Metaheuristic Optimization of Random Forest for Lung Cancer Prediction

Abstract
Lung cancer remains one of the leading causes of cancer-related mortality worldwide, where early risk identification is critical for improving survival outcomes. While existing machine learning approaches for lung cancer prediction frequently rely on medical imaging, such methods are costly and often impractical in low-resource clinical settings. This study proposes an efficient and interpretable lung cancer risk prediction framework using demographic, lifestyle, and symptom-based data. A Genetic Algorithm (GA) is employed as a metaheuristic optimization strategy to jointly perform feature selection and hyperparameter tuning of a Random Forest (RF) classifier. To address the inherent class imbalance in the dataset, the Synthetic Minority Oversampling Technique (SMOTE) is applied exclusively to the training data to prevent information leakage and enhance minority-class learning. The proposed GA-optimized RF model is evaluated against several baseline classifiers, including Logistic Regression, Support Vector Machine, k-Nearest Neighbors, Decision Tree, standard Random Forest, and XGBoost, using accuracy, precision, recall, F1-score, and ROCAUC as evaluation metrics.

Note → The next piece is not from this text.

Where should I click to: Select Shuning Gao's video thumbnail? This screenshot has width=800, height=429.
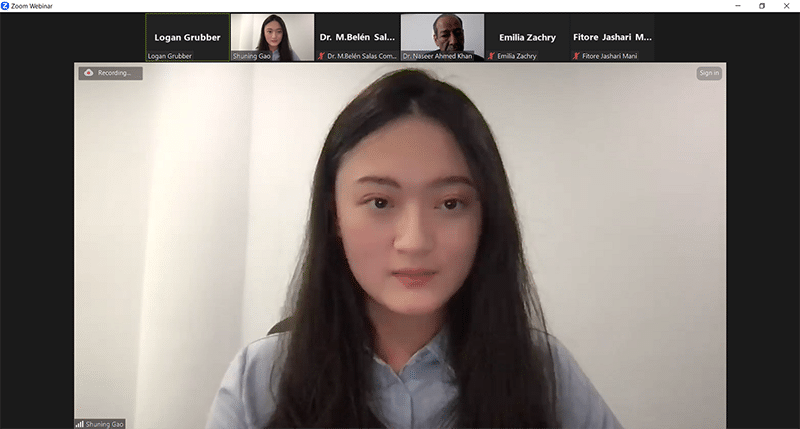point(272,35)
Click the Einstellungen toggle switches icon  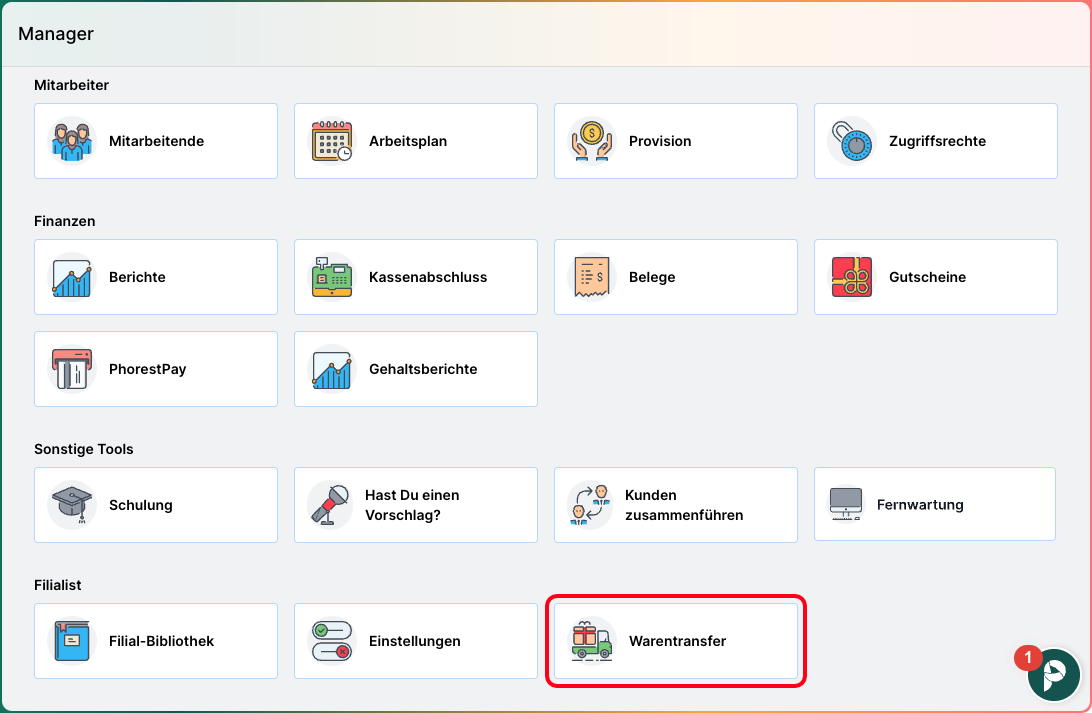(x=332, y=642)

Experimental results demonstrate that the optimized RF model achieves superior performance, with an accuracy of 90.6%, an F1-score of 0.885, and a ROC-AUC of 0.917, outperforming all baseline models. Feature importance analysis identifies smoking habit, breathing difficulties, and throat discomfort as the most influential predictors, aligning with established clinical knowledge. The findings highlight that a metaheuristic-driven optimization approach applied to non-imaging data can provide a cost-effective, reliable, and interpretable solution for early lung cancer risk screening, particularly in resource-constrained healthcare environments.
Keywords: Demographic Data, Feature Selection, Genetic Algorithm, Lung Cancer Prediction, Metaheuristic Optimization, Random Forest.

Author(s): Balaji T*, Babu P, Lokeshwaran K
Volume: 7 Issue: 1 Pages: 1666-1678
DOI: https://doi.org/10.47857/irjms.2026.v07i01.08680